Property unitconv must be numeric. This factor is used to reconcile the internal MD units for your engine and the units used in the ideal anti beta-sheet reference structure. If your engine uses units of nanometers, this can be ignored. Otherwise, unitconv must be set to the equivalent number of length units in your MD engine equal to 1 nm. For example, if your default unit length is in angstroms, unitconv will be set to 10.

"mode"

Property mode is an integer specifying whether to calculate beta-sheets formed only between residues on the same chain (intra) or only between residues on separate chains (inter). If mode is set to 0, both modes will be used. A value of 1 selects for the intra mode; a value of 2 selects for inter mode.

Parallel Beta RMSD

Description

This CV calculates anti beta-sheet character by comparision to an “ideal” parallel beta-sheet structure composed of 6 amino acids. This is computed by performing a summation over all possible sequences of 6 amino acids, consisting of two segments of 3 consecutive amino acids each, in the region of interest.
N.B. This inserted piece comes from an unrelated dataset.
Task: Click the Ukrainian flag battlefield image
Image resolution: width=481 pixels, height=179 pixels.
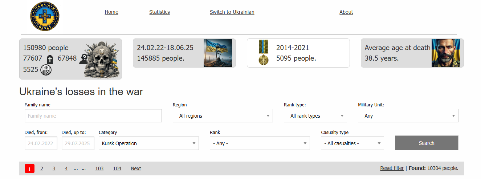Action: 217,53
\[\xi = \sum_i \frac{1 - \left(\frac{r_i}{0.1\text{ nm}}\right)^8}{1 - (\frac{r_i}{0.1\text{ nm}})^{12}}\]

where \(r_i\) is the pairwise RMSD calculated between the backbone atoms in the 6 amino acid sequence and the ideal reference structure. 5 backbone atoms are used for each amino acid, so each pairwise RMSD is calculated between two sets of 30 atoms. In the case of glycine, the HA1 atom is used in place of CB backbone atom.

Note

Note that this CV is basically a summation of switching functions applied to the RMSD rather than to coordinates; in future versions, the user will be able to choose custom parameters for the switching function.

Note

Unlike the simpler CVs discussed above, this one takes atomic labels in the form of a reference PDB structure. This is true of all protein-like CVs below which compare to a reference structure.

Warning

Since the definition of this CV uses nanometers as a unit length, you must specify the unitconv parameter, as outlined below, in order to apply this CV when that is not the base unit of length.

Example

{
        "type" : "ParallelBetaRMSD",
        "residue_ids" : [3, 21],
        "reference" : "reference_structure.pdb",
        "unitconv" : 10,
        "mode" : 0
}

Options & Parameters

Required

"type"

Property type must be set to string "ParallelBetaRMSD".

"residue_ids"

Property residue_ids must be an array of two integers designating the range of amino acids for which to calculate the CV. The indices of the amino acids must match those from the reference structure provided in the property reference. The smaller index must be listed first, and the range must span at least 6 amino acids.

"reference"

Property reference must be a string containing the name of a reference pdb structure. This reference pdb structure is used along with the residue range defined in residue_ids to check for parallel beta-sheet character. For now, all residues in the system must be numbered in increasing order, even if they belong to separate chains. For example, if your system has two chains of 20 amino acids each, the first amino acid in the second chain should be numbered 21.

Optional

"unitconv"

Property unitconv must be numeric. This factor is used to reconcile the internal MD units for your engine and the units used in the ideal parallel beta-sheet reference structure. If your engine uses units of nanometers, this can be ignored. Otherwise, unitconv must be set to the equivalent number of length units in your MD engine equal to 1 nm. For example, if your default unit length is in angstroms, unitconv will be set to 10.

"mode"

Property mode is an integer specifying whether to calculate beta-sheets formed only between residues on the same chain (intra) or only between residues on separate chains (inter). If mode is set to 0, both modes will be used. A value of 1 selects for the intra mode; a value of 2 selects for inter mode.